| Provided information |
#####
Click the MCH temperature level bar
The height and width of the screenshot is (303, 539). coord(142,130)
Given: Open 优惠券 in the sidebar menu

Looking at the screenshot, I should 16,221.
#####
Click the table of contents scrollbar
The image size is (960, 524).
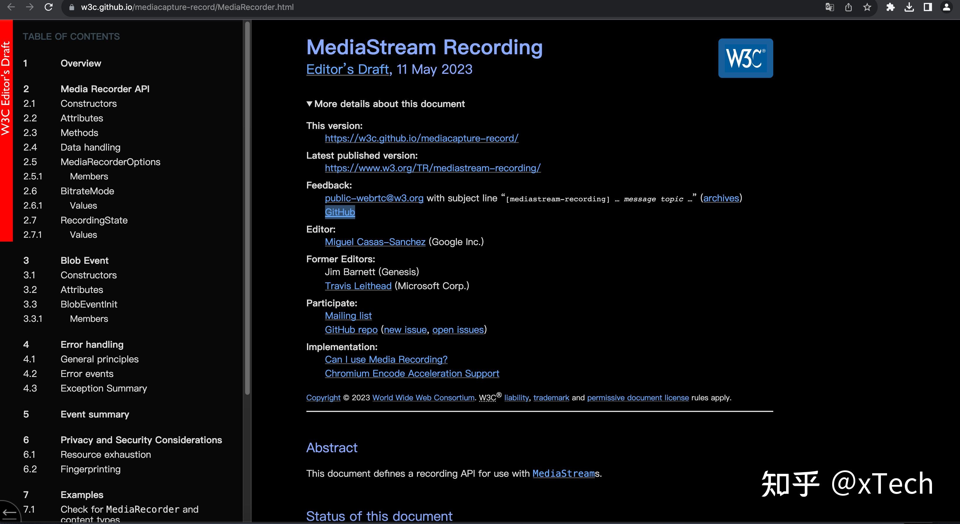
#####
Among the records above, only the lines between the line holding "Click the table of contents scrollbar" and the line holding "The image size is (960, 524).", inclusive, are to be output, exactly as written.

Click the table of contents scrollbar
The image size is (960, 524).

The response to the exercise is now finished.